Pathogenesis and advances in monoclonal antibody treatment of neuromyelitis optica spectrum disorder
10.3760/cma.j.cn511434-20230822-00351
- VernacularTitle:视神经脊髓炎谱系疾病的发病机制及单克隆抗体治疗进展
- Author:
Qiaoqiao CHANG
1
;
Songdi WU
Author Information
1. 西北大学附属第一医院(西安市第一医院)神经眼科, 西安 710002
- Keywords:
Neuromyelitis optica spectrum disorder;
Monoclonal antibodies;
Biological therapy;
Review
- From:
Chinese Journal of Ocular Fundus Diseases
2024;40(3):247-251
- CountryChina
- Language:Chinese
-
Abstract:
Neuromyelitis optica spectrum disorder (NMOSD) is a immune-mediated demyelinating disease of the central nervous system, characterized by high recurrence and disability rates. Preventing relapses is crucial in the treatment of this condition. Monoclonal antibodies have emerged as a novel and rapidly evolving clinical therapeutic strategy targeting NMOSD in recent years. An increasing number of studies and clinical trials have also confirmed the effectiveness and safety of monoclonal antibodies.

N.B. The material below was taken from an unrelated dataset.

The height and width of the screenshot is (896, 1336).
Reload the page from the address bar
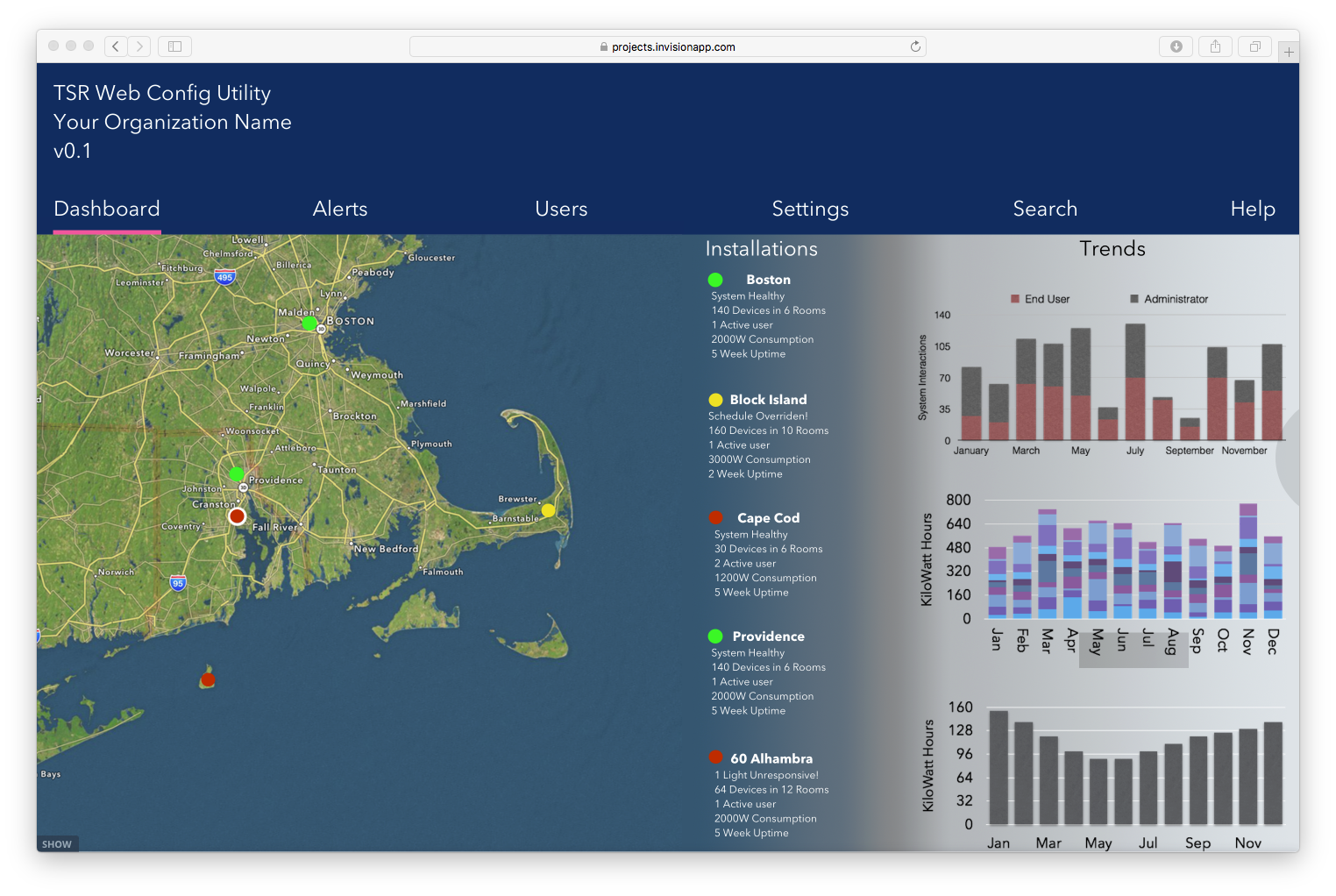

Rituximab, a monoclonal antibody targeting the B-cell surface antigen CD20, has been widely used in the treatment of NMOSD. Currently, in China, the only approved monoclonal antibody for treating NMOSD is Inebilizumab, which targets the B-cell surface antigen CD19. Additionally, various monoclonal antibodies, such as interleukin-6 receptor inhibitors and complement C5 inhibitors, have been used in the treatment of NMOSD. With the deepening of the research on the pathogenesis of NMOSD, the molecular mechanism of disease-related immune network is further clarified, and multi-center clinical trials are widely carried out. More accurate monoclonal antibody treatment strategies for NMOSD will be applied to clinical practice, benefiting more patients.